O 4G possibilitou a criação de empresas como Waze e Uber e o 5G poderá dar vida a outras empresas disruptivas. “Ele vai dar um salto na questão da digitalização do campo”, diz Sérgio Marcus Barbosa, gerente-executivo da ESALQTec Incubadora Tecnológica, ecossistema que reúne centenas de agtechs no Vale do Piracicaba, interior de São Paulo.
Barbosa afirma que uma das grandes vantagens é que a tecnologia permitirá mais equipamentos conectados por quilômetro quadrado. “Vai permitir que as tecnologias geradas pelas startups do agro, as agtechs, tenham maior eficácia”, diz ele.
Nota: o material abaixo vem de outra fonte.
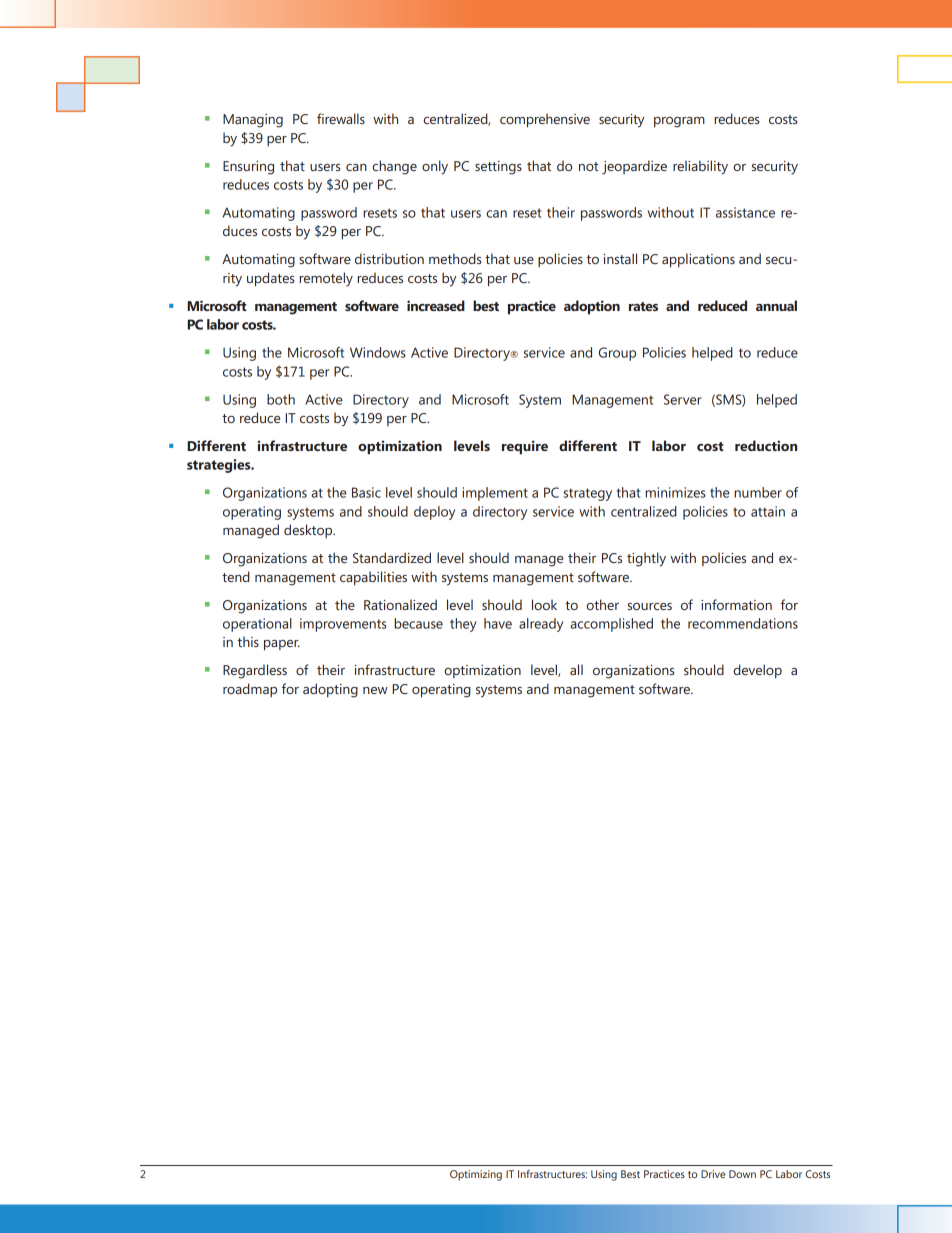 This screenshot has height=1233, width=952. Describe the element at coordinates (498, 168) in the screenshot. I see `settings` at that location.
E prossegue. “A digitalização do campo é a capacidade de transmitir dados com maior eficiência e rapidez para que você possa tomar a melhor decisão.”
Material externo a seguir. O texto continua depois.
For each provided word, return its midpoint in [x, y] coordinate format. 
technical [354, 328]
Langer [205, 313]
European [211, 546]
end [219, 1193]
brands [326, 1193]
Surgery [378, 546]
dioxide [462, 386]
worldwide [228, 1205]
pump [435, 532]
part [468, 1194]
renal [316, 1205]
Listada no Novo Mercado da B3, com 12,5 mil funcionários e valor de mercado de R$ 7,5 bilhões, a São Martinho sabe disso. As decisões que são tomadas numa safra são irreversíveis. Não dá para voltar atrás depois de definir, por exemplo, quanto produzirá de açúcar – todo exportado para a África, Ásia e Oriente Médio – ou de etanol, vendido no mercado nacional.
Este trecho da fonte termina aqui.